Mr Fischer, dessines-moi un Parc ! Posted on 6 juin 2019Leave a comment

Raconter les histoires de Sybirol, c’est lui rendre son âme. Certaines appartiennent à la grande histoire, d’autres à la petite. Certaines sont documentées, d’autres appartiennent à la mémoire familiale. Évidemment Sybirol, s’il a une âme, n’a pas encore de voix, il fallait donc lui en prêter une. Et c’est pour cela que vous trouverez un « je » dans certaines de ces histoires. « Je », c’est Pierre, la dernière personne qui, après au moins 600 ans d’occupation, aura l’occasion de vivre Sybirol de sa naissance à sa mort (du moins il le souhaite !). Nous espérons que ces histoires vont vous distraire, vous intéresser, vous toucher. Sybirol se nourrit de l’affection que lui portent tous les visiteurs qui le découvre.

Si je devais faire une thèse ou un mémoire, certainement presque tout ce que je vais vous raconter devrait disparaître car trop basé sur des interprétations. Mais nous sommes ici pour raconter des histoires et ce qui n’est pas documenté sur papier n’en est pas moins visible sur le terrain pour qui observe attentivement le site.
Le seul plan complet de la propriété que nous possédions n’est ni daté ni signé. Même si on reconnait qu’il est 19ème, il n’est sans doute pas de la main de Fischer. C’est plutôt un plan cadastral. Il montre un tracé des allées conformes au parc pittoresque. Ce serait donc après l’intervention de Fischer. Mais il y manque un élément essentiel, le château d’eau. Les serres ne sont apparemment pas encore construites et la mare trop-plein qui termine le système hydraulique est encore une pièce de vigne. Peut-être finalement que tout le mérite du dispositif hydraulique ne revient pas à Raymond Cahuzac mais à Martin Cahuzac, auquel cas Fischer n’en serait pas le créateur puisqu’il meurt en 1873 et que Martin prend possession de Sybirol en 1887. A la place du château d’eau est dessiné une forme régulière en amande mais non légendée. Quelque-chose, mais quoi ? Là, je suis à court d’idées.

Mais le reste du tracé revient bien à Fischer si on le compare au cadastre Napoléonien de 1824, on voit l’impact de son travail.

Sur le plan cadastral Napoléonien, avant Fischer, un tracé régulier :
– 2 axes perpendiculaires qui organisent le site : un axe Est-Ouest organisé autour du bâti et un axe Nord-Sud qui sépare et distribue à l’est sur le plateau, les cultures et à l’ouest sur le coteau, le bois.
– 2 entrées principales,
1 dans l’axe du bâti avec le jeu de perspective du 18ème  en  haut.
1 située en bas sur l’actuelle avenue Pasteur, est une longue allée qui permet de découvrir progressivement le domaine. C’est l’entrée « normale » quand on arrive de Bordeaux.
-des jardins réguliers en carré organisés autour de la maison.

◆ Informations affichées ◆
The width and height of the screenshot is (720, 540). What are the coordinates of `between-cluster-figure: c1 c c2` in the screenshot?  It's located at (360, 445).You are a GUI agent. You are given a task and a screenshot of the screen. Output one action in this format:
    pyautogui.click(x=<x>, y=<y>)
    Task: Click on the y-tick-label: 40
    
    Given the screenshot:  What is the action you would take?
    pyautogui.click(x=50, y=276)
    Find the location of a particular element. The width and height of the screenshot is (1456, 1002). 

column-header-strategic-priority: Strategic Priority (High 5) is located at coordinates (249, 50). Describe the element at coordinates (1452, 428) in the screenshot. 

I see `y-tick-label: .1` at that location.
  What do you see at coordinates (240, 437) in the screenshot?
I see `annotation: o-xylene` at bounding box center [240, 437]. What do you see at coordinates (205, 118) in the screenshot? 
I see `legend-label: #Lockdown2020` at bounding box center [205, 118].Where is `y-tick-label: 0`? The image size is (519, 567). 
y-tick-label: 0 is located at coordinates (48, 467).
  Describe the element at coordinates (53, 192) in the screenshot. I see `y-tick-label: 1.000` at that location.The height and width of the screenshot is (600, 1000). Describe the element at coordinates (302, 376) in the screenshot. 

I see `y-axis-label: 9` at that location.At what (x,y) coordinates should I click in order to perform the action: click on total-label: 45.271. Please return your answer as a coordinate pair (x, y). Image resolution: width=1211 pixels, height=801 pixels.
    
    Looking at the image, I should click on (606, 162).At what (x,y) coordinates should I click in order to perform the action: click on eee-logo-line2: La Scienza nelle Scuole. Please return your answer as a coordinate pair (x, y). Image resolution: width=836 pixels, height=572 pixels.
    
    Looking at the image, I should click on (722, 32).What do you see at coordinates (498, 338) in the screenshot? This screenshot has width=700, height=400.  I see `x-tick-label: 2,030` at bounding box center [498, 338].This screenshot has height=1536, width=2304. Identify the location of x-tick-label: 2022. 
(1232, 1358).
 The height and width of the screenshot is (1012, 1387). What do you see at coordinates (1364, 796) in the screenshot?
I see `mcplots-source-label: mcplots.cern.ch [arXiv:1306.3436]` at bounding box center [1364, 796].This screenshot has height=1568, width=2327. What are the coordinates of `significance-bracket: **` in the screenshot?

◆ Tâches à réaliser ◆
[1] Répondez à ces questions sur le texte consacré à Sybirol :
(a) Qui est le « je » présent dans certaines des histoires ?
(b) En quelle année Fischer meurt-il ?
(c) De quelle année date le cadastre Napoléonien ?
[2] Dans le texte consacré à Sybirol, recopiez le passage qui commence par « Raconter les histoires » et se termine par « qui le découvre. », en renommant « visiteurs » en « promeneurs ».

◆ Réponses attendues ◆
[1]
(a) Pierre.
(b) En 1873.
(c) De 1824.

[2]
Raconter les histoires de Sybirol, c’est lui rendre son âme. Certaines appartiennent à la grande histoire, d’autres à la petite. Certaines sont documentées, d’autres appartiennent à la mémoire familiale. Évidemment Sybirol, s’il a une âme, n’a pas encore de voix, il fallait donc lui en prêter une. Et c’est pour cela que vous trouverez un « je » dans certaines de ces histoires. « Je », c’est Pierre, la dernière personne qui, après au moins 600 ans d’occupation, aura l’occasion de vivre Sybirol de sa naissance à sa mort (du moins il le souhaite !). Nous espérons que ces histoires vont vous distraire, vous intéresser, vous toucher. Sybirol se nourrit de l’affection que lui portent tous les promeneurs qui le découvre.